青木:ええ。新人をやったりしています。立ち上げ時はTHE YELLOW MONKEYだけでしたけど、そのときからスタッフも増えましたし、コロナで仕事をできないというのを味わったりしたので、色々な仕事をやっていこうと思ってます。

 

音楽業界の変化の中でポジティブに取り組んでいきたい

──THE YELLOW MONKEYのライブの演出や企画は青木さんが全部関わってらっしゃるんですか?

青木:そうです。

──やはり、アーティストと一緒になってライブを作り上げる作業は楽しいですか?

青木:楽しいですね。僕は「ライブに関わりたい」「コンサートの仕事をしたい」から始まっているので、その作業が一番好きですね。コンサートって、小屋押さえから始めると1年半〜2年前から準備をするわけですよ。つまり、本番2時間のために何年もみんな頑張るわけで、僕はこの過程がすごく馬鹿らしくていいなと思っているんです(笑)。その2時間のために大の大人が一生懸命みんなやっていると(笑)。

──(笑)。

青木:もちろんライブが成功したときの達成感や感動があるからこそやっているんですが、若い人にもどんどんコンサートに関わってもらって、それを味わってもらいたいんですけどね。

──サーカスみたいなものですよね。

青木:まさにそうですね。サーカスみたいにいろいろな人を巻き込んで、「ここの部分だけはちゃんと華やかに見せようよ」とか。それ以外の部分は大変な部分はいっぱいあって。

──終わったら畳んで次の街に行くみたいな。それってショービジネスの基本中の基本ですよね。

青木:その醍醐味を多くの人に味わって欲しいんですけどね。

──コロナで音楽業界が変わったと感じますか?売り上げは大分回復したかと思いますが。

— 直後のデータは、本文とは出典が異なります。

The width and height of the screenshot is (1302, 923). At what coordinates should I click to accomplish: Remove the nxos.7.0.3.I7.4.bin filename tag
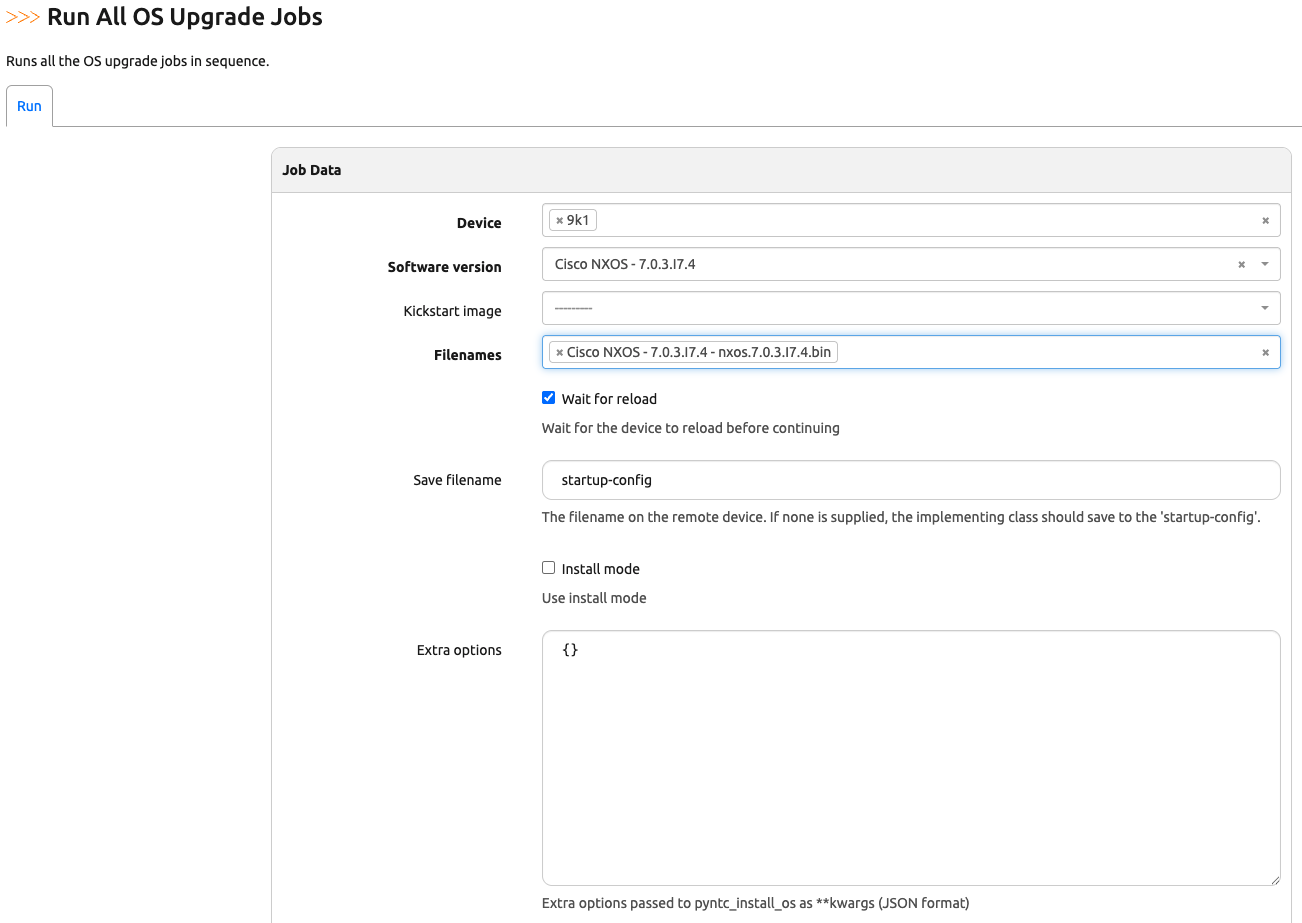click(x=559, y=351)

青木:いろいろなものが変わったなと思います。ライブに来なくなってしまった層というのもすごくいっぱいいますしね。今、コンサートの動員が増えているのはフェスが多くなったのと、ライブに行けていなかった人たちが一気に行っているからだと思うんですが、もともと行っていて行かなくなった人というのは相当多いと思うんですよ。

──ライブに行く習慣がなくなってしまった人たちですね。

青木:そういう意味では客層はまったく変わっているはずなんです。そうするとフェスの在り方も変わってくると思いますし、世の中に発信される音楽も全然違ってきているなと思いますけどね。

──THE YELLOW MONKEYって本当の意味でのライブバンドじゃないですか? だから、余計影響ありますよね。

青木:そうですね。音楽業界、世の中が変わったタイミングに、うちはほぼ何もやってないのと一緒というか、やりたいことができなかったわけで、ここからどうなるのかなという不安ももちろんありますが、それ以上にすごく楽しみでもあるので、ポジティブに取り組んでいきたいなと思いますね。